The election results, with 37 percent of the vote going to Ennahda, caused consternation in the ranks of secular parties, because support for the Islamists was greater than expected. By and large, however, the secular parties proved to be good losers—the most extreme anti-Islamist statements came not from political parties but from secular women’s organizations that accused Ennahda of intending to abrogate Tunisia’s liberal personal-status laws, although no evidence suggested that this was the case. Secular parties had little choice but to be good losers, in fact. With the military out of politics, secularists had to learn to live with the Islamists; by contrast in Egypt, secular parties are faced with an even larger election victory by the Islamists, but they still hope that the military will intervene to limit the power of the elected parliament and enhance that of nonelected secular organizations.
Ennahda’s policy also helped. Not only did the party send reassuring messages that it would not seek to dominate the country and that it wanted to share power with secular parties, it also acted accordingly. It brought the two most successful secular parties, the Congress for the Republic (CPR) and Ettakatol, into an alliance that controlled 138 out of the 217 seats in the Constituent Assembly. It gave Ettakatol, the CPR and independents control over almost half the ministerial positions, although the CPR only brought twenty-nine constituent assembly seats to the coalition and Ettakatol twenty, while Ennahda brought eighty-nine.

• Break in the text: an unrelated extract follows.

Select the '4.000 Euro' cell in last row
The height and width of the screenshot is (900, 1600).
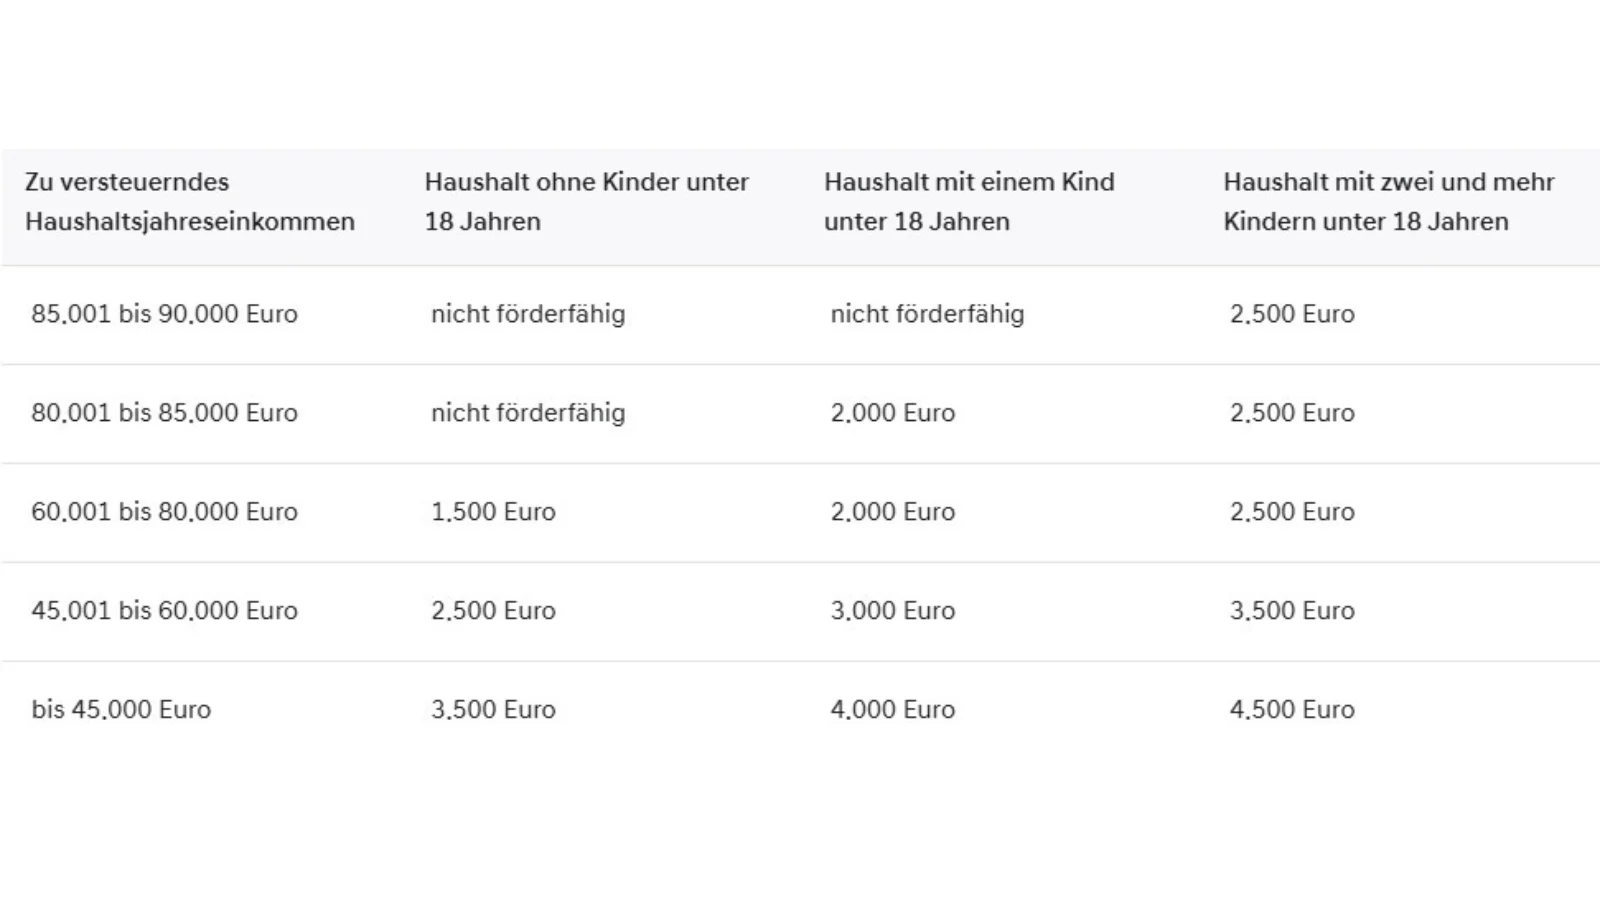coord(893,710)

In another attempt to reassure Tunisians that it did not intend to rule single-handedly, Ennhada left the Central Bank in the hands of a World Bank technocrat appointed shortly after the overthrow of Ben Ali. In the distribution of ministries, Ennahda kept control of some major ones such as Interior, Justice and Foreign Affairs but not of Finance or Defense. And in a clear attempt to assuage fears that it intended to limit the rights of women, it chose not to control the Ministry of Women and Family Affairs, which went to the CPR instead.
There are important lessons in the positive trajectory of the Tunisian transition, which seems to be moving toward pluralism and power sharing under conditions that are far from ideal. The first is that conditions do not determine the outcome. We should take it as axiomatic that political transitions always take place under unfavorable conditions, particularly following an upheaval. There are always winners and losers in a transition and exaggerated hopes and fears on all sides—because nobody knows what to expect. In an abstract sense, it may be that if a transition leads to democracy everybody is a winner; but in the short run, a transition is not going to feel like a victory to the members of the old regime or be celebrated by those who discovered that in a free election they have no support.
Economic conditions are also difficult in the aftermath of an upheaval, and social cleavages are always deep. The difference between transitions that remain mired in long-term strife and instability and those that progress toward a new order is the management of inevitable problems—in other words, good politics. Tunisia has so far been successful through a political process that entails give-and-take and compromises. It is not riding toward a bright dawn of democratic bliss. But, thanks to the political acumen demonstrated by major players, so far it muddles through.